Erica spotted the scissors in the window of a shop on Main Street the same day Corey told her he was leaving. He dropped it casually during a phone call, no hint of question or apology. He had taken a job managing a bar in Calgary—a big promotion, he said, as though she should be proud. He was leaving in a couple days.
So she went shopping. She refused to be cross. There was an hour left before her shift when she found the scissors. They had a pleasant weight in her hand. They looked as though they belonged in another era, to someone serious who played the pianoforte and did beautiful embroidery. They didn’t look like they belonged to a server who had dropped out of university and was living in her mother’s basement. Erica bought them at once.
In the staff washroom at the restaurant, she changed into her slender black dress and touched up her makeup. She slashed liquid eyeliner on her lids, and brushed on a thicker coat of mascara. Then she tied her long, dark tresses in a neat ribbon at the base of her neck, removed the scissors from their butter-soft carrying bag, and lopped off her ponytail in a single slice. Then she applied a perfect coat of lipstick and stepped out onto the floor.

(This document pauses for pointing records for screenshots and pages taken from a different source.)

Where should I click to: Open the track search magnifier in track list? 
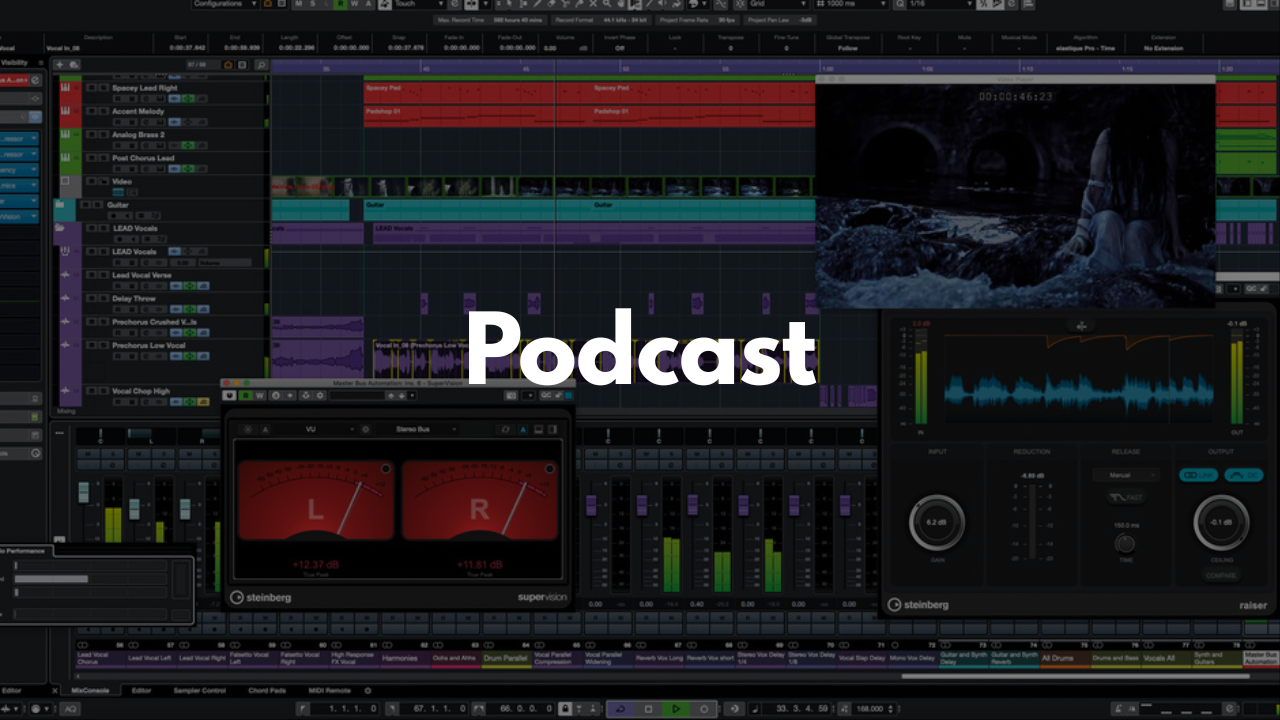pyautogui.click(x=260, y=65)
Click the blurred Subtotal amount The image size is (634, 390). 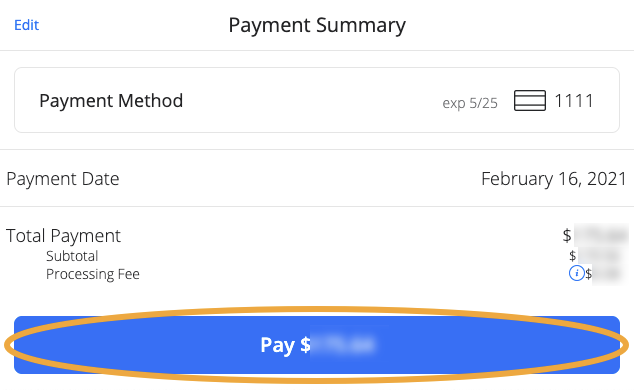pyautogui.click(x=600, y=255)
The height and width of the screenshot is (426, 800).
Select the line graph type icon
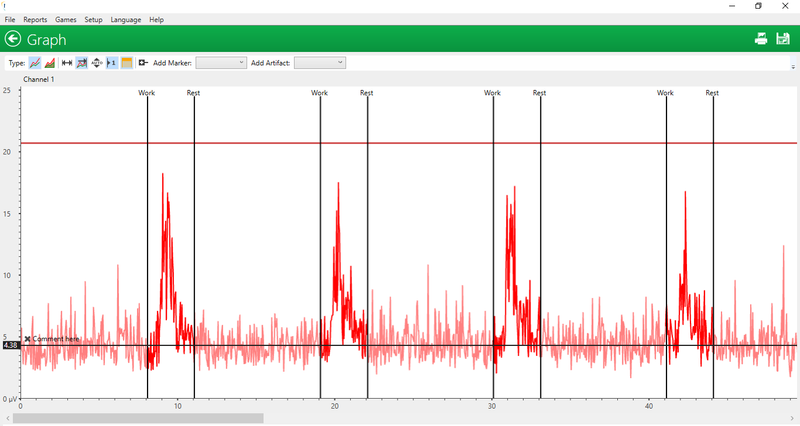tap(35, 63)
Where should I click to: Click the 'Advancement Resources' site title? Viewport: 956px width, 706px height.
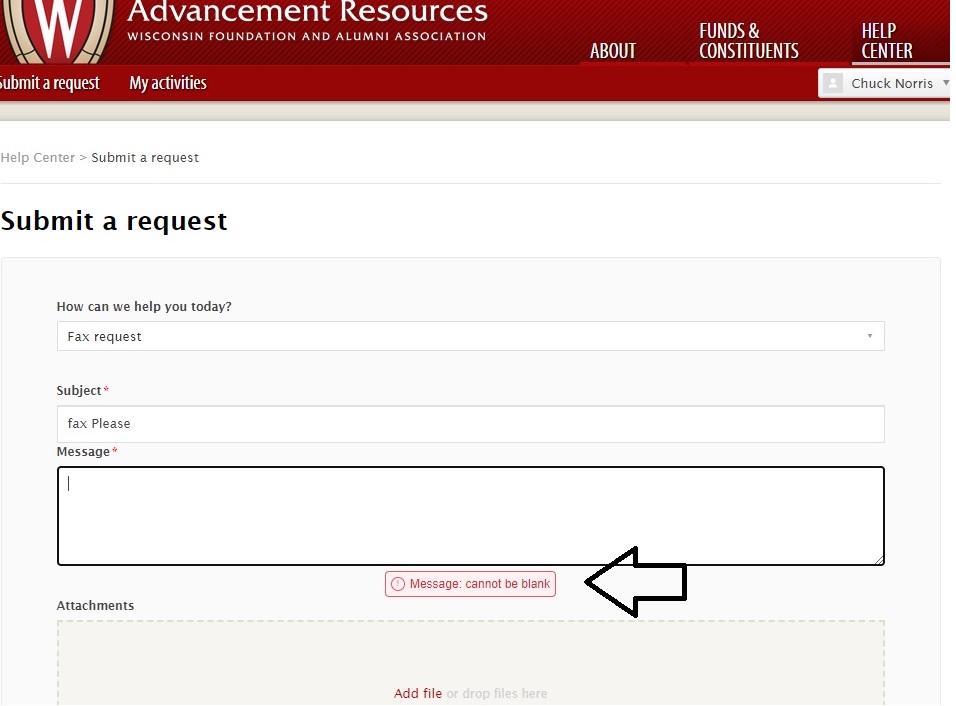click(x=307, y=13)
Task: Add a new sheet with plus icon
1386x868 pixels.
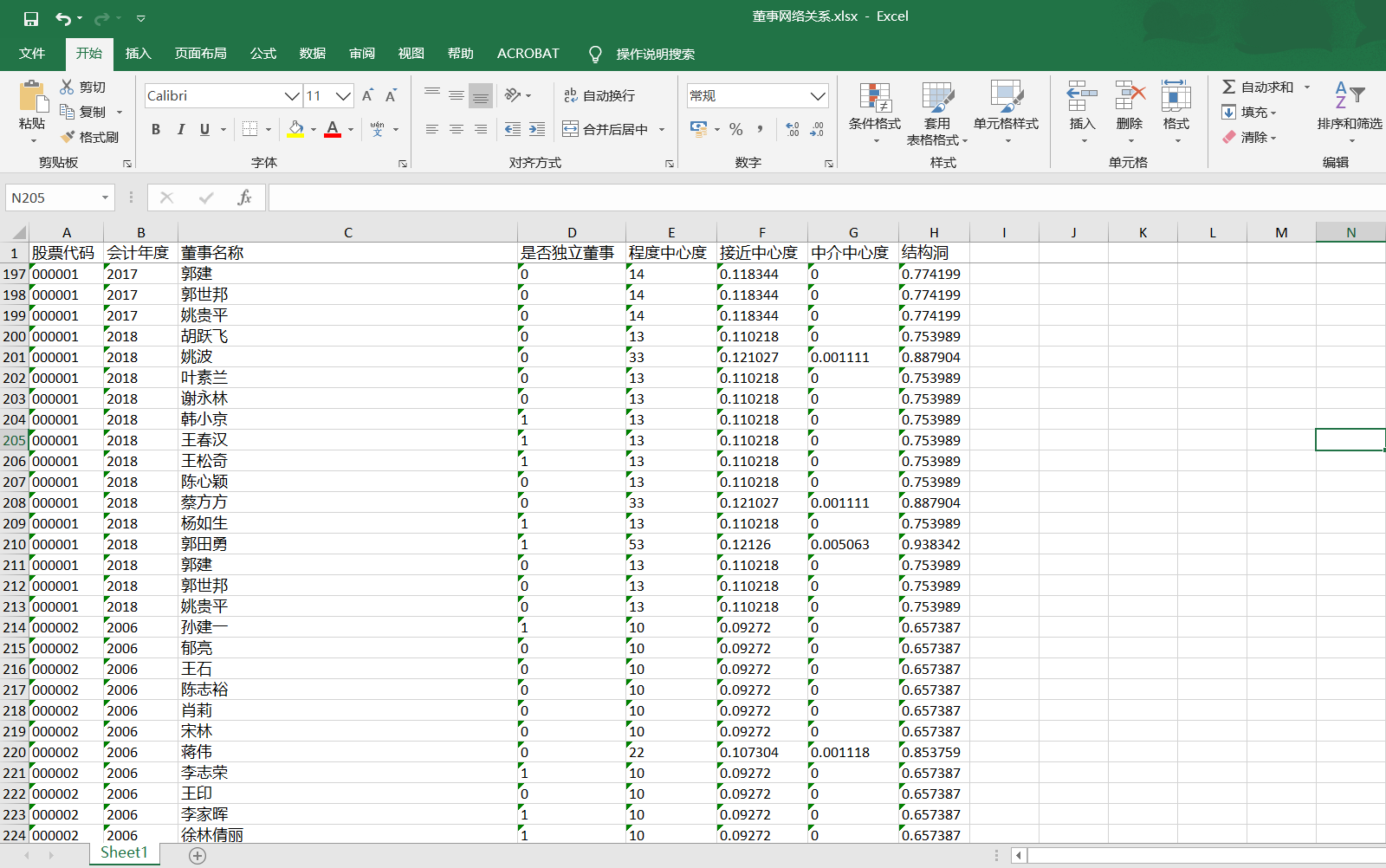Action: [x=198, y=856]

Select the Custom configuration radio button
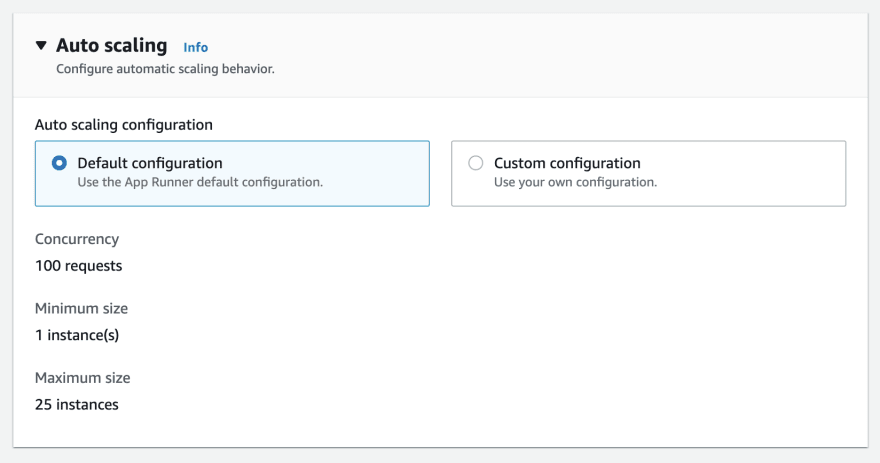coord(475,163)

She felt fierce and powerful every time she caught a glimpse of herself in the mirror-lined, candlelit walls. She had heard of women who cried in salon chairs after shearing off long hair, who sobbed uncontrollably into their smocks while their anxious stylists backed away. But she was not one of those women. She stood tall and proud, and she did not give one fuck about what Corey would say.
After her shift, she sat down at the bar and flirted with the new bartender. He was skinny and blond, with a stupid little goatee. He didn’t seem to have anything interesting to say. But she flirted with him all the same, feeling generous and glamorous while she did it. After an ice-cold shot of Aquavit, she called Corey’s apartment. He had not been clear about their future.
The old Erica would have taken this, would have waited to see what Corey wanted to do next. She would have tried to spend every waking moment with him before he left, and felt sorry for herself when he was gone. Not so the new, short-haired version. No more bullshit. She was going to crisply, politely tell him that there would be nothing more between them. The call went to voicemail. Probably out with some slut, she muttered into the answering machine, and hung up the phone.
When she arrived home, the house was dark and silent. Molly was at a field hockey camp, and her mother was working the night shift in the Emergency Room. Erica tottered up the stairs and kicked off her heels, hard. Then she coiled her hair into her memory box, dug her cello out of the closet, and played Saint-Saëns’s “The Swan” while swallowing angry sobs.